--- START ---

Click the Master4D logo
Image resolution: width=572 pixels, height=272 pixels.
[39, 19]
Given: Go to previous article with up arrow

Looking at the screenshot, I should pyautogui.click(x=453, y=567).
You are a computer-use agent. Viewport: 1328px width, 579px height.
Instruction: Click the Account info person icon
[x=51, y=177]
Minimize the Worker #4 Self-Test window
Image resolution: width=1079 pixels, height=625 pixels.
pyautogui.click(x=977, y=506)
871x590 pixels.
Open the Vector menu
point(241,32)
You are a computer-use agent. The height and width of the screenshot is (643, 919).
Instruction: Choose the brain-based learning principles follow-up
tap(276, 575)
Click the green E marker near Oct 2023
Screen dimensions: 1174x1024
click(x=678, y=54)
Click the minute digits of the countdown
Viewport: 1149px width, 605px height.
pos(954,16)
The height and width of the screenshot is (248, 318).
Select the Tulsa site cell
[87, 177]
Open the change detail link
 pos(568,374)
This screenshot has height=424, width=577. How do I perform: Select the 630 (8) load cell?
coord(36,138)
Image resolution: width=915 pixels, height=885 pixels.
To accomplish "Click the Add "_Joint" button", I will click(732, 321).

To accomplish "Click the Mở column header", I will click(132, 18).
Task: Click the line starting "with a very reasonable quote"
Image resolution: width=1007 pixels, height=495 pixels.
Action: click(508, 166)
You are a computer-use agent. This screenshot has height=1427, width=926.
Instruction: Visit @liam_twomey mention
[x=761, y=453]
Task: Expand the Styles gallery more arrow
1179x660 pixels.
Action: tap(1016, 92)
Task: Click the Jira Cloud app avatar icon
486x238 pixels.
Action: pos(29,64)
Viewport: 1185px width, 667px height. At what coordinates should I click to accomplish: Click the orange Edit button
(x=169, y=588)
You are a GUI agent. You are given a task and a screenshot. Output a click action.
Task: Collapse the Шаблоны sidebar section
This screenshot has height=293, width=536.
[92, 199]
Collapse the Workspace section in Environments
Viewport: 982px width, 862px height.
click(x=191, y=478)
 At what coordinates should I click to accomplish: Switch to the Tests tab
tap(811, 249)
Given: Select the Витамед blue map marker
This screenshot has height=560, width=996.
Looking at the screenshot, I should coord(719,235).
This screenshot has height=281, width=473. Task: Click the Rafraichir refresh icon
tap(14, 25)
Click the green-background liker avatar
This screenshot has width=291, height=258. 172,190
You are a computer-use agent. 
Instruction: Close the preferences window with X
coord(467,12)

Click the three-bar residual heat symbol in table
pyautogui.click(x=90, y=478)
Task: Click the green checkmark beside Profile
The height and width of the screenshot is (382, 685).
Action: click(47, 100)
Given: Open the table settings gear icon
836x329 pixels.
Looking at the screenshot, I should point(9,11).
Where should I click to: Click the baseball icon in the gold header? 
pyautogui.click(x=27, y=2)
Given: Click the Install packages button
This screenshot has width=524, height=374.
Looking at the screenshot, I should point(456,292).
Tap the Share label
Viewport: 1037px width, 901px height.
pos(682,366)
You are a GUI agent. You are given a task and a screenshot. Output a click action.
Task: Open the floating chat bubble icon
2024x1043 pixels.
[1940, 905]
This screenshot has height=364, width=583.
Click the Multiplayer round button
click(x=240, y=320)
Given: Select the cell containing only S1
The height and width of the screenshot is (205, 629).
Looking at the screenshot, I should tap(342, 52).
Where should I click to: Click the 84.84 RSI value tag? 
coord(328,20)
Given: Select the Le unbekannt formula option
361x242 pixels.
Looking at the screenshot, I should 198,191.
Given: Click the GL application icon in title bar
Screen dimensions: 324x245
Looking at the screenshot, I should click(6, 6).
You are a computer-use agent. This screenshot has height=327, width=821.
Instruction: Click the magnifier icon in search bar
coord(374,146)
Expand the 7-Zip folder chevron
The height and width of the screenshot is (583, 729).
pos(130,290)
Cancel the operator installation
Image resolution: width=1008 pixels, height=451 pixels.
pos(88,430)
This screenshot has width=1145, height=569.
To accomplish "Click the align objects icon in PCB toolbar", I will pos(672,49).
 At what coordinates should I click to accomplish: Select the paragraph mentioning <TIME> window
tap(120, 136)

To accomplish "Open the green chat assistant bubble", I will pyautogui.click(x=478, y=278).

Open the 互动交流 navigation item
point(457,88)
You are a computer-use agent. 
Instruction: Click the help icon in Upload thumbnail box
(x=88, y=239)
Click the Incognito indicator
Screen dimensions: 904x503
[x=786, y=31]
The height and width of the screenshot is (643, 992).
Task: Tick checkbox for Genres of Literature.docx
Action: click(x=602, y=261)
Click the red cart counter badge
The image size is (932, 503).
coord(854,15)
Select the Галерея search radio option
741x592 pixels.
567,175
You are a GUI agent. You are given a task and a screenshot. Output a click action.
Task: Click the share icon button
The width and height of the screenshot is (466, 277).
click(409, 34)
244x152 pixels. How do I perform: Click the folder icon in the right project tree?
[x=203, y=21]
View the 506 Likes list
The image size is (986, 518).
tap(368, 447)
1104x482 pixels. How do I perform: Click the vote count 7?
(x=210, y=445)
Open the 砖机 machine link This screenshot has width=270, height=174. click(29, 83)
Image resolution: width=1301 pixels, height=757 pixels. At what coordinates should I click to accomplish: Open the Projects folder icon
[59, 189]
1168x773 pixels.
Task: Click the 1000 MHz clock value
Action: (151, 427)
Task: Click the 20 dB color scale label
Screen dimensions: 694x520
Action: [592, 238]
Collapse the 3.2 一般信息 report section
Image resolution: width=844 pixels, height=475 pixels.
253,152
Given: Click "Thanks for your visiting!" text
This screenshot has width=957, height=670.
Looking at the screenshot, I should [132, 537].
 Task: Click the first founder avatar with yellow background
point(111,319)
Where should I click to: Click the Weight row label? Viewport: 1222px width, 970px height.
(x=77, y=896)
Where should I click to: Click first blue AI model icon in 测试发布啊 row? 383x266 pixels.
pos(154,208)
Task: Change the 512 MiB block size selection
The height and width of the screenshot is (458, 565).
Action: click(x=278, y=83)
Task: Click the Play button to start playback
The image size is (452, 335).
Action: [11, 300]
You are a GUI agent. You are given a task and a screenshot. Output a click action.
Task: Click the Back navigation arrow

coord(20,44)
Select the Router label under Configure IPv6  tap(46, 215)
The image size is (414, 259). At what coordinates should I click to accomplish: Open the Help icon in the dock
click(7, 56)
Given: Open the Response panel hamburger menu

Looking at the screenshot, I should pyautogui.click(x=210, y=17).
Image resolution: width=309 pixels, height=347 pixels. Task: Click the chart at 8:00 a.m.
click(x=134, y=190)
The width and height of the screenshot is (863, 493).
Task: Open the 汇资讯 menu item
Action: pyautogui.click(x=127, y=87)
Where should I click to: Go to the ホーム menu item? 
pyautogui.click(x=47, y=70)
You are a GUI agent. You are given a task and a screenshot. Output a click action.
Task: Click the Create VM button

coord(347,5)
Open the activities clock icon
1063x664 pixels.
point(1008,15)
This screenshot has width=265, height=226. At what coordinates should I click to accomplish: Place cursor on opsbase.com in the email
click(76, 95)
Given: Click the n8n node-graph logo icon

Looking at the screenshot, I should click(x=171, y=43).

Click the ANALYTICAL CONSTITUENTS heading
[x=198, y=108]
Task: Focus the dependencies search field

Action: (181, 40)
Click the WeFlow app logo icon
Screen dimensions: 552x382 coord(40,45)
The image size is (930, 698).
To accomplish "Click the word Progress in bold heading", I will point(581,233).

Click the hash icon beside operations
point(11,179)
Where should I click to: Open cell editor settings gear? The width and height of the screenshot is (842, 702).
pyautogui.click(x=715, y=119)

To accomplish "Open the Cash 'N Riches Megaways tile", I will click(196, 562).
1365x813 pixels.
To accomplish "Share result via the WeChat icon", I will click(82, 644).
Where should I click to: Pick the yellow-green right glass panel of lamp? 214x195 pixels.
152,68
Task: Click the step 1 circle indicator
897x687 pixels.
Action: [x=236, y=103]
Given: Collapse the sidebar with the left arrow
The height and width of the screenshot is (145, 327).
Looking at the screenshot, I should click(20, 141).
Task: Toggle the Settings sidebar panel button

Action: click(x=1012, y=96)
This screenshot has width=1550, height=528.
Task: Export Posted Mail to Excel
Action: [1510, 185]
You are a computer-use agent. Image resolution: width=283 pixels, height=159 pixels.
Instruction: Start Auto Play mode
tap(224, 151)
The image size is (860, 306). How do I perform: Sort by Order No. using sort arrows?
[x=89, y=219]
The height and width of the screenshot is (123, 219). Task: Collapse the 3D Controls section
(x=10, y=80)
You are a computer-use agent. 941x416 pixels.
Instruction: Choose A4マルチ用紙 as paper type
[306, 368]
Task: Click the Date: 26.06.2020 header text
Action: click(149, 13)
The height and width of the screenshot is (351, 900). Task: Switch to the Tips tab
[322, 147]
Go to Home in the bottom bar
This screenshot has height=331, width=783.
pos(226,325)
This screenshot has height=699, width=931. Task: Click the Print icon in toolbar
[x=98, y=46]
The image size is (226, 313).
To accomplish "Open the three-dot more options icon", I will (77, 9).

--- END ---

__TASK TO CARRY OUT__: With the line containing "The image size is (226, 313)." as the start and the last line of the material above as the end, copy that run of lines exactly, both ends included, and nothing more.

__ANSWER TO THE EXERCISE__:
The image size is (226, 313).
To accomplish "Open the three-dot more options icon", I will (77, 9).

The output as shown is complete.